Tuesday, March 14, 2017 - 4:10pm to 5:45pm
Location: 
Solarium (room FA2) Falconer Hall - 84 Queen's Park

LAW & ECONOMICS WORKSHOP SERIES
presents
 

Joel Trachtman
Tufts University Fletcher School of Law and Diplomacy 

The International Law and Economics of Labor Migration

Tuesday, March 14, 2017
4:10 – 5.45
Solarium (room FA2) - Falconer Hall
84 Queen's Park 
 

This article analyzes the economic and political contexts of liberalization of national rules of migration and citizenship through international legal agreements. There are great welfare gains to be achieved by liberalizing international labor migration, but states acting unilaterally are stuck in an inefficient political equilibrium that prevents them from collectively realizing these gains.  This article reviews wealthy and poor state domestic political economy of immigration and emigration, respectively, identifying the constituencies within each type of state that are benefited and harmed by migration.
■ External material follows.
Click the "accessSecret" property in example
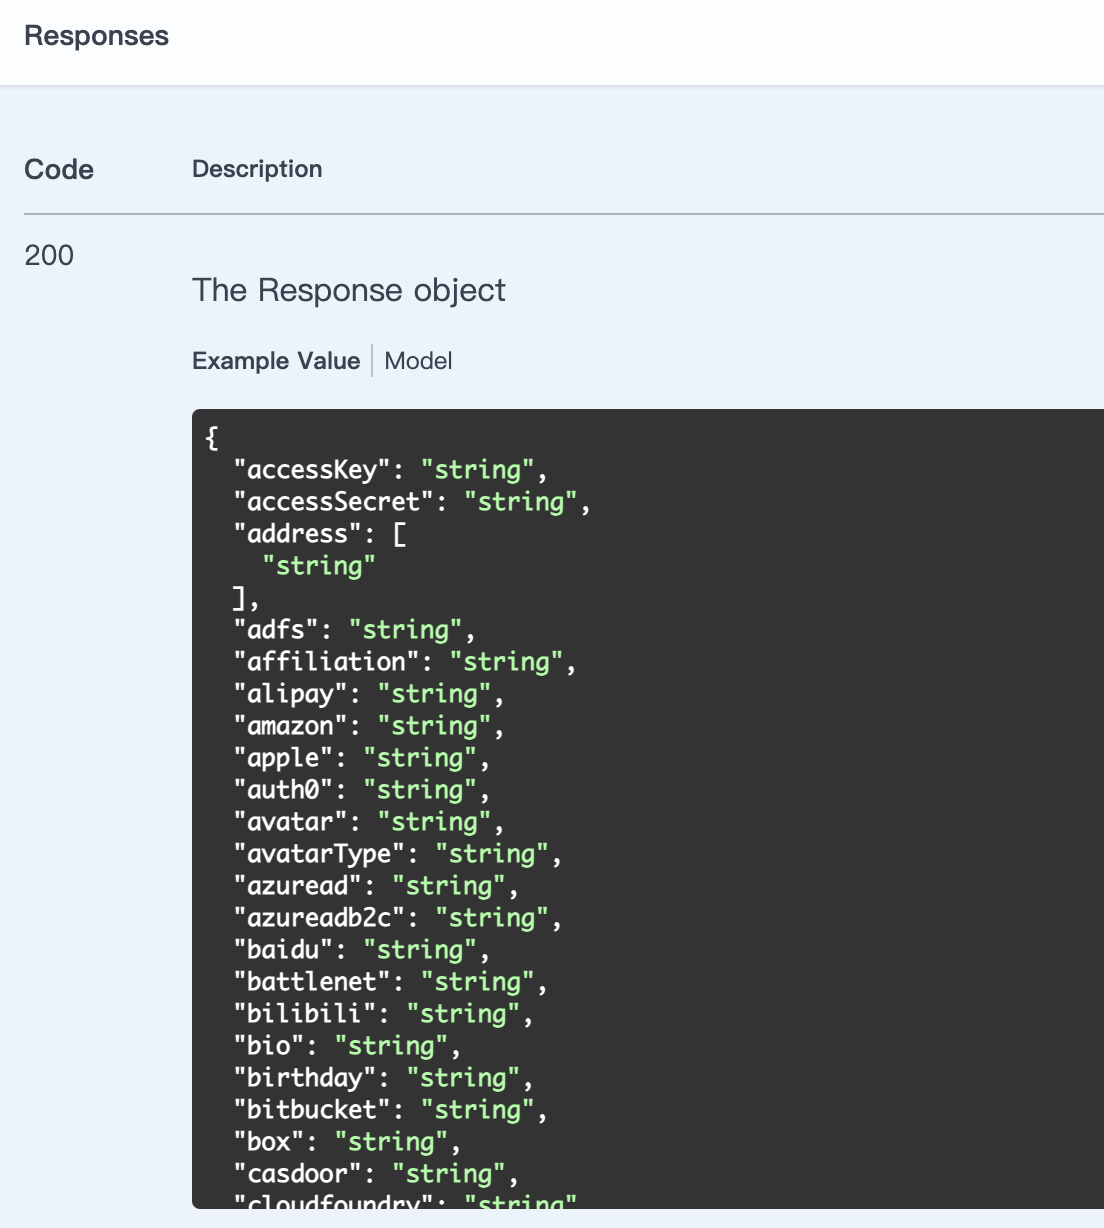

Based on this review, finding that wealthy states have weak unilateral incentives to welcome low-skilled migrants, this article evaluates proposals of migration fees, reduced social welfare rights, and diverse reciprocity as instruments to induce liberalization. International law provides mechanisms by which one state may reciprocally induce another to take the former state’s interests into account in decision-making. Therefore, international legal commitments are one important mechanism that can allow states, through the exchange or pooling of authority implicit in international law, to achieve these welfare gains. 

Joel P. Trachtman is Professor of International Law at The Fletcher School of Law and Diplomacy. Recent books include "The Future of International Law: Global Government" (Cambridge 2013), "The Tools of Argument" (Createspace 2013)," The International Law of Economic Migration: Toward the Fourth Freedom" (Upjohn Institute 2009); "Ruling the World: Constitutionalism, International Law, and Global Governance" (Cambridge 2009); "Developing Countries in the WTO Legal System" (Oxford 2009); and "The Economic Structure of International Law" (Harvard 2008). Prof. Trachtman has served as a member of the Boards of the American Journal of International law, the European Journal of International Law, the Journal of International Economic Law, the Cambridge Review of International Affairs, and the Singapore Yearbook of International Law. He has consulted for a number of governments and international organizations, including the United Nations, the World Bank, and the OECD. From 1998 to 2001, he was Academic Dean of The Fletcher School, and during 2000 and 2001, he served as Dean ad interim. He has been a visiting professor at Basel, Hamburg, Harvard, and Hong Kong. He graduated in 1980 from Harvard Law School, where he served as editor in chief of the Harvard International Law Journal, and practiced in New York and Hong Kong for 9 years before entering academia.